TERENCE SMITH: Right. Let me ask you both, what... Or all of you: What then, do we conclude? What should we do now? What two or three things would you do now, as a result of the history of this incident, this crisis? PETER ALMOND: Well, I think... One of the key points that comes through just in the dramatic record of the crisis and the real historical record, and Senator Edward Kennedy made this point after looking at "Thirteen Days" with President Bush the other day, he said that "Thirteen Days" demonstrates the balance a leader has to bring between the military and diplomatic political options. And what you see in "Thirteen Days" and in the Cuban Missile Crisis, is the continual insistence on this kind of coercive diplomacy balance that brought us through the crisis, where President Kennedy seemed at each turn to be looking for a way to step back from the brink of total war and to give the other side the opportunity to reflect on the options and join with the United States in finding a way out. And I think that lesson is number one for leaders today, for young people who might see the film as a kind of cautionary tale about what it takes to lead in the kind of ultimate crisis situation.
ROBERT McNAMARA: The basic lesson is the indefinite combination of human fallibility is demonstrated in that film and nuclear weapons will lead to destruction of nations.
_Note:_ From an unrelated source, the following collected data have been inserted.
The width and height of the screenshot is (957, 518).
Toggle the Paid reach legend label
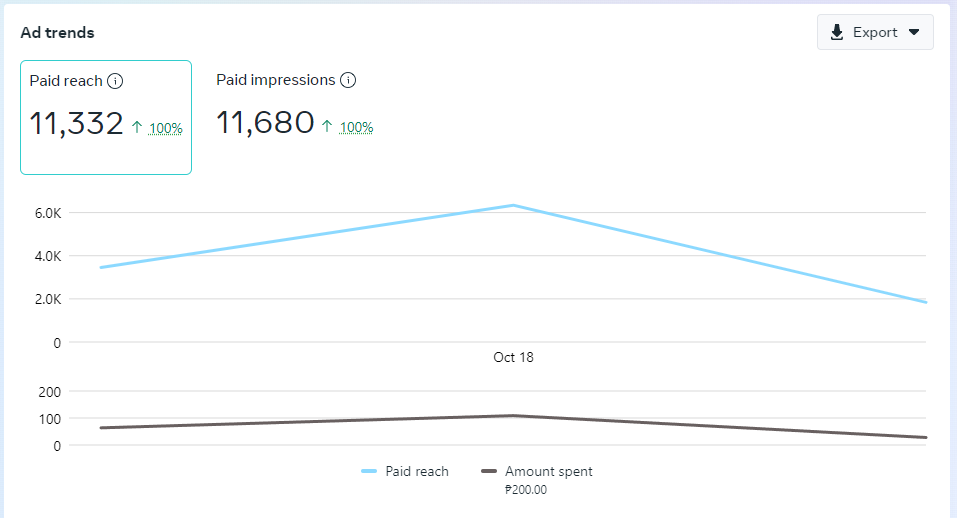tap(417, 471)
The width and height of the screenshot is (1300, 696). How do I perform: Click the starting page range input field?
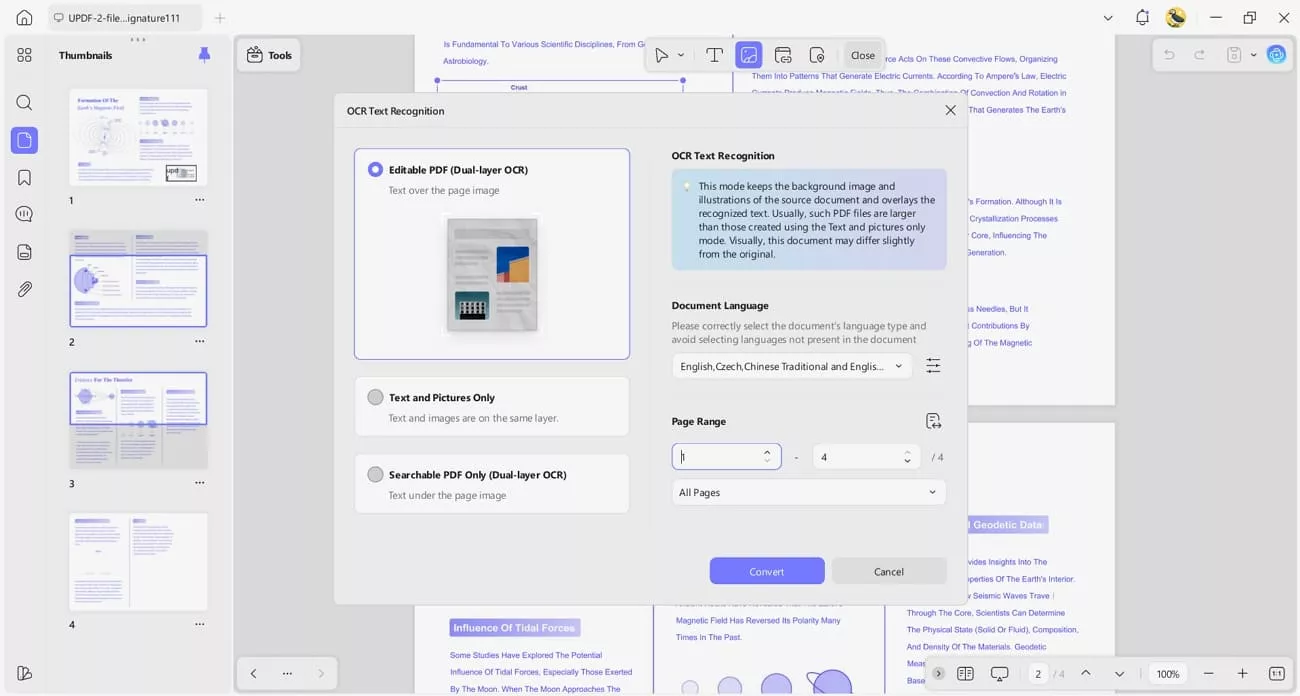click(720, 456)
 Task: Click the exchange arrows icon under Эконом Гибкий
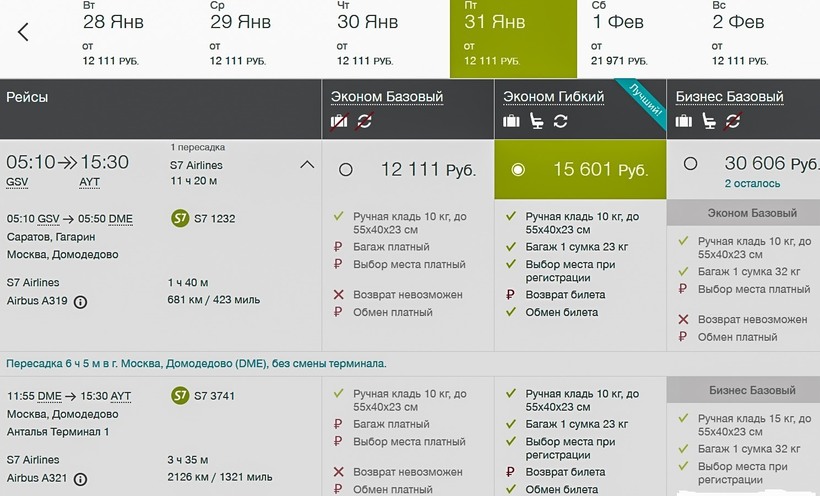560,122
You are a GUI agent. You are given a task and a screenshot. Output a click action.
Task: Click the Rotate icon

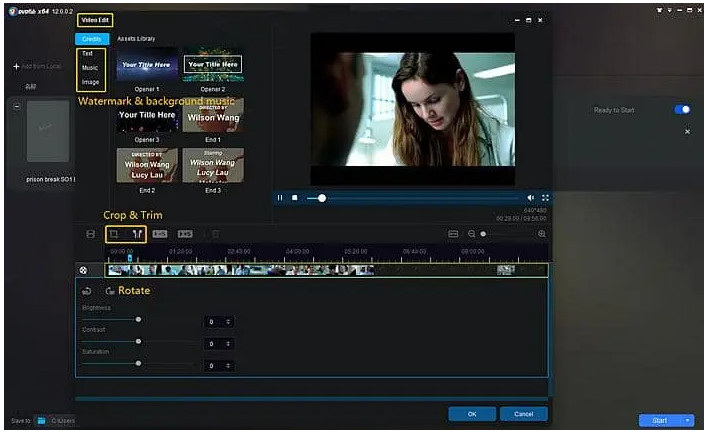click(x=109, y=291)
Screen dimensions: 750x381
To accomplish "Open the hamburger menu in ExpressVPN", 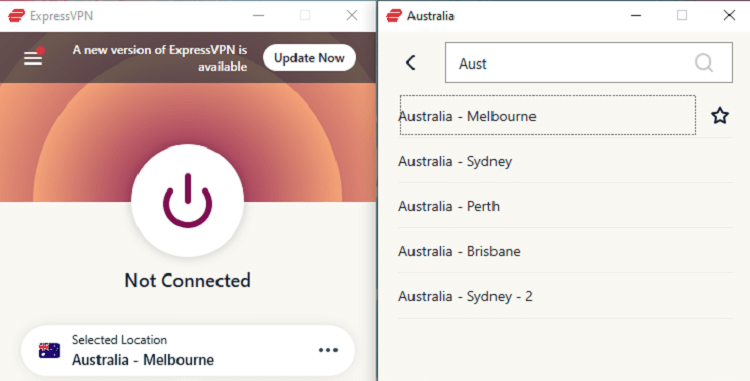I will click(x=33, y=59).
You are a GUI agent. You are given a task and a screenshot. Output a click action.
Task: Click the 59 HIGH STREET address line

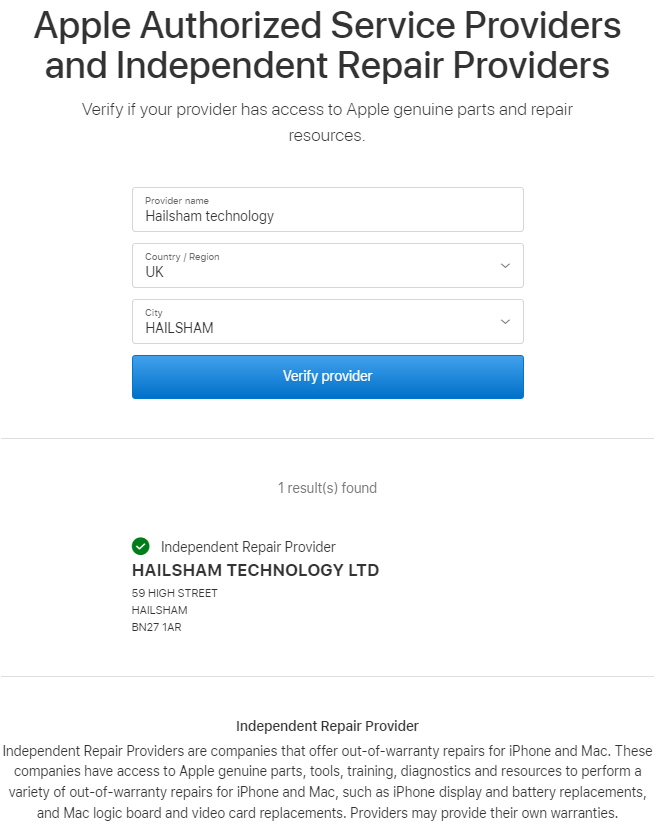(175, 593)
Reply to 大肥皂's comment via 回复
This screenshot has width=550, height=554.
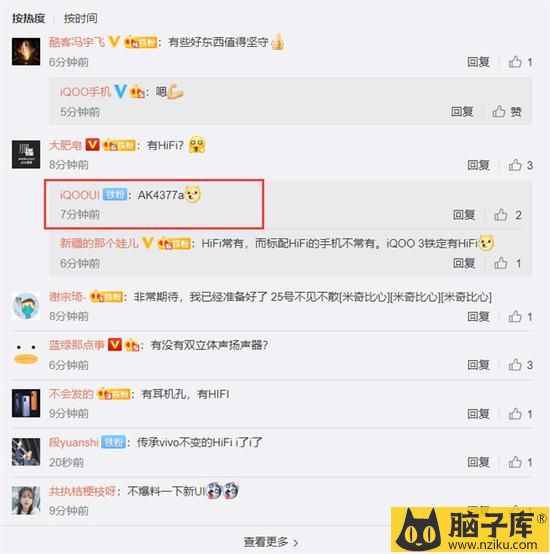pos(478,165)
And therefore, as first steps today, we should do what President Bush has proposed, unilateral reductions from the 7,500 that I mentioned to something on the order of maybe 1,500 and de-alerting the remaining force, to reduce the risk of accident or inadvertent launch. TERENCE SMITH: Keith Payne, do you agree with that? KEITH PAYNE: Oh, yeah. Let me add two points that that: One is that we need to understand that foreign leaders may think very differently than we do. ROBERT McNAMARA: Yes. KEITH PAYNE: We cannot assume that they are going to be reasonable, rational, as those qualities are defined in Washington. ROBERT McNAMARA: Exactly.
So I would add onto what Secretary McNamara said, that we need to move toward defensive capabilities. And I'm convinced that the Cuban Missile Crisis, as it's portrayed, is one of the strongest arguments to move forward with some sort of defensive capability for the United States, particularly ballistic missile defense. TERENCE SMITH: Well, now, that's a subject of argument. You probably disagree. ROBERT McNAMARA: Well, I'm not going to disagree until I know what... I'll call the architecture, the specifications of the ballistic missile defense that President Bush is thinking of is. At that point, I hope you'll invite us back. TERENCE SMITH: All right.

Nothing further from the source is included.